Your reply should set down word for word each line below from the one with "Task: Click the Schließen button" through the final line, both included, but none of the pictures.

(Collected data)
"""

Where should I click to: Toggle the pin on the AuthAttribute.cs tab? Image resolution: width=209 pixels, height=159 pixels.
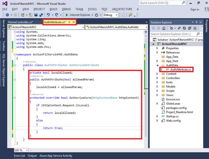click(69, 22)
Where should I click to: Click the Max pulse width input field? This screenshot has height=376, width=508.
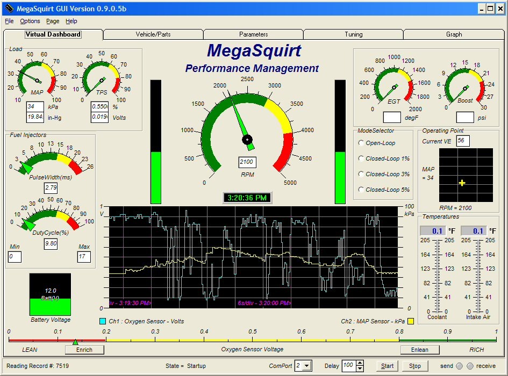coord(84,257)
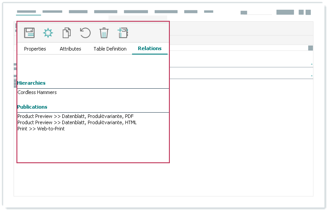Click the wide gray button in top right

pos(285,12)
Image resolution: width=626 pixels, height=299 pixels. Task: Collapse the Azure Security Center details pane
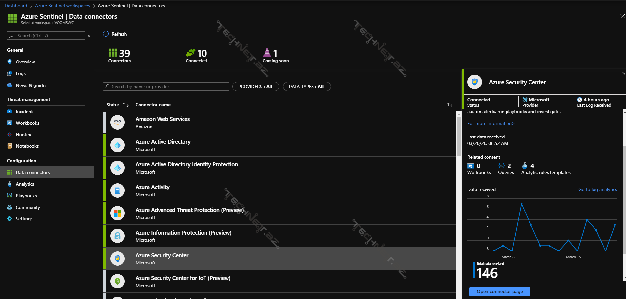click(x=623, y=74)
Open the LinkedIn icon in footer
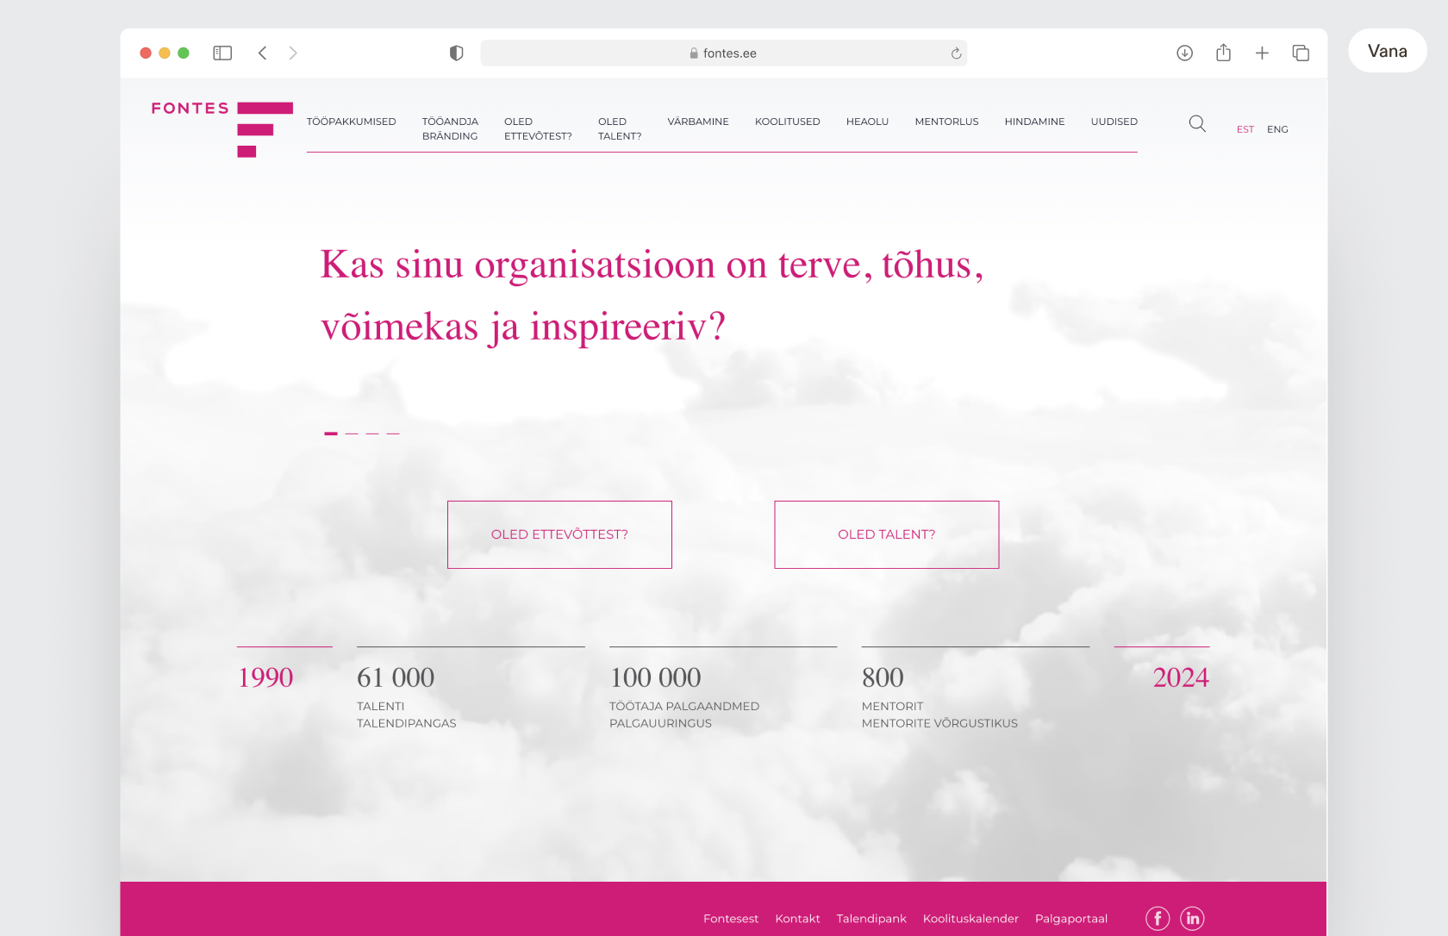Viewport: 1448px width, 936px height. pyautogui.click(x=1192, y=919)
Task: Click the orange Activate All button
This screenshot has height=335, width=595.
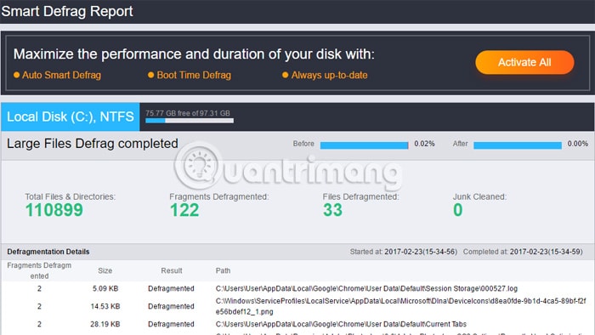Action: (524, 62)
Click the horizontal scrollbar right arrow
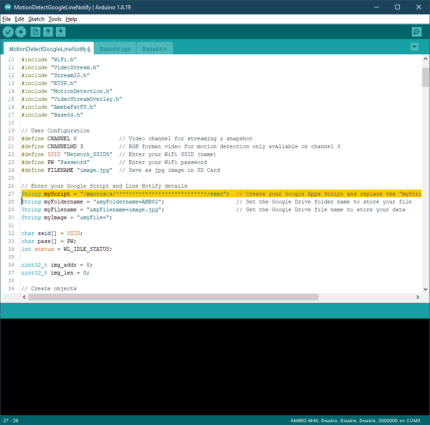Image resolution: width=430 pixels, height=425 pixels. [417, 297]
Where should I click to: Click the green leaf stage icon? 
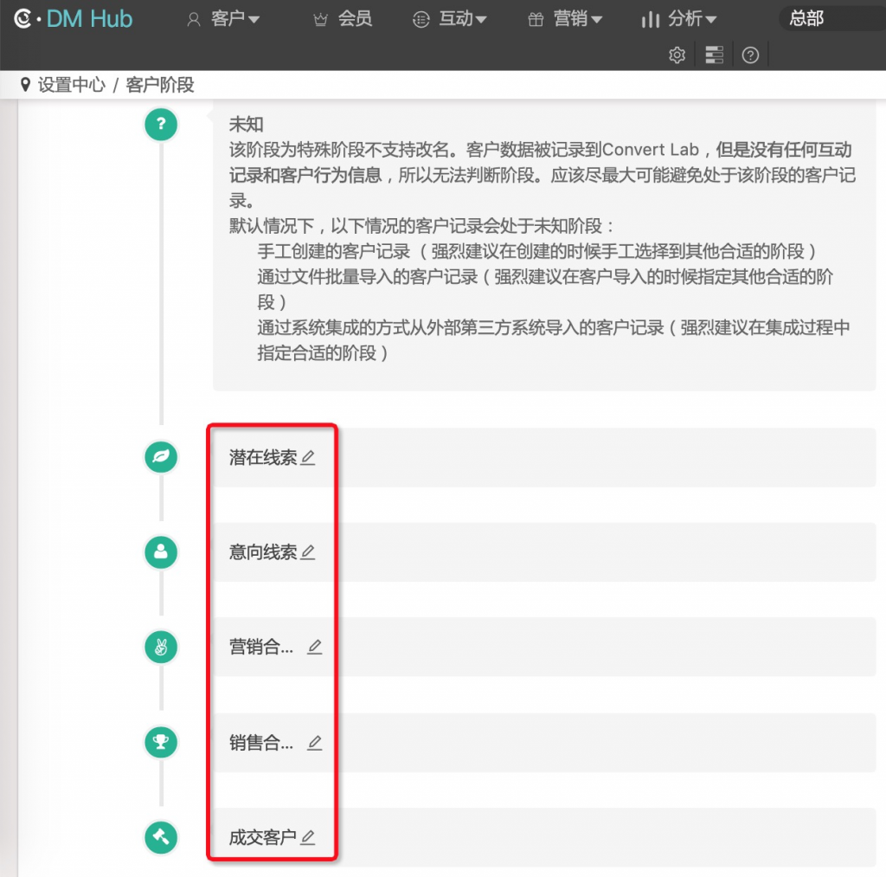click(x=161, y=457)
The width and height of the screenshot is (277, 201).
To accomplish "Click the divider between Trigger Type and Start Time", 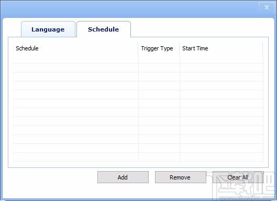I will tap(180, 48).
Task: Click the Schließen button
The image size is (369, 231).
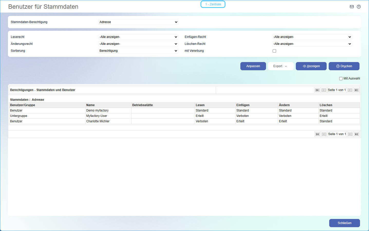Action: [x=344, y=223]
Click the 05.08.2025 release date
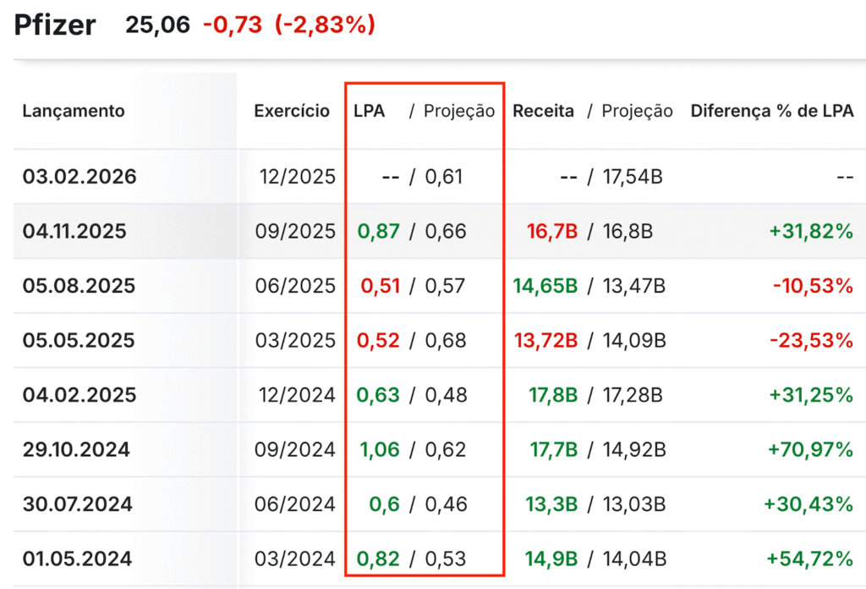866x589 pixels. pyautogui.click(x=79, y=286)
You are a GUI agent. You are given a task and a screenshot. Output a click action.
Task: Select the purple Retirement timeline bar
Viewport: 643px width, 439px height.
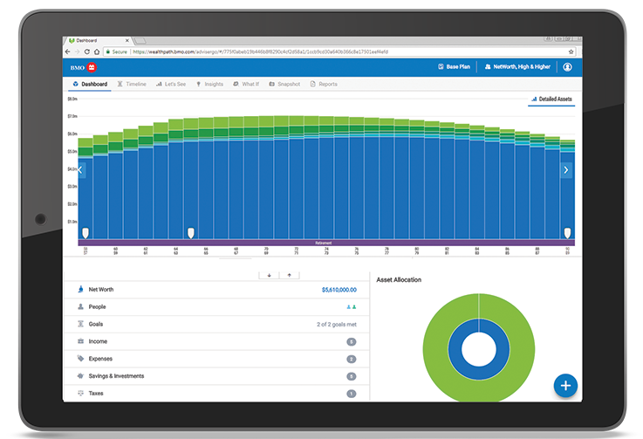[323, 242]
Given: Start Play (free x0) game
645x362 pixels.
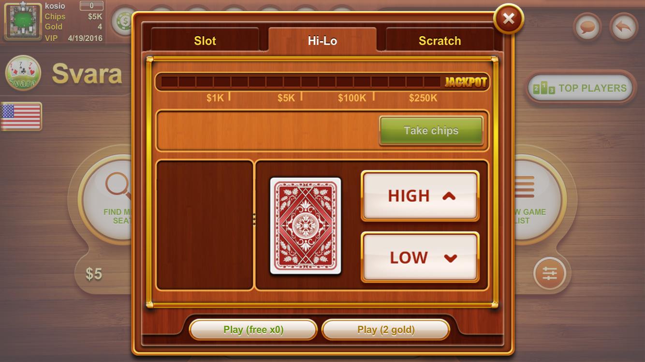Looking at the screenshot, I should click(253, 330).
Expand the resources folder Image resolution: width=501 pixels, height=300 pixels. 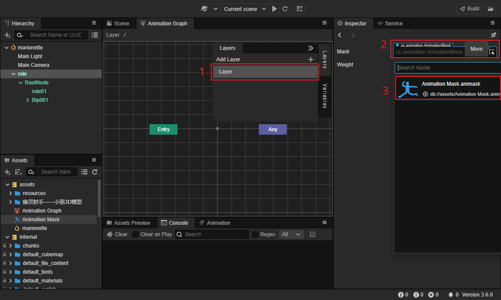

"""

◆ TASK RESPONSE:
Task: Click the Schließen button
The image size is (369, 231).
Action: [x=344, y=223]
Click the 05.08.2025 release date
866x589 pixels. pyautogui.click(x=79, y=286)
You are a GUI agent. You are given a task and a screenshot. Output a click action.
Task: Select the purple Retirement timeline bar
Viewport: 643px width, 439px height.
[323, 242]
Given: Start Play (free x0) game
645x362 pixels.
Looking at the screenshot, I should click(253, 330).
Expand the resources folder Image resolution: width=501 pixels, height=300 pixels. 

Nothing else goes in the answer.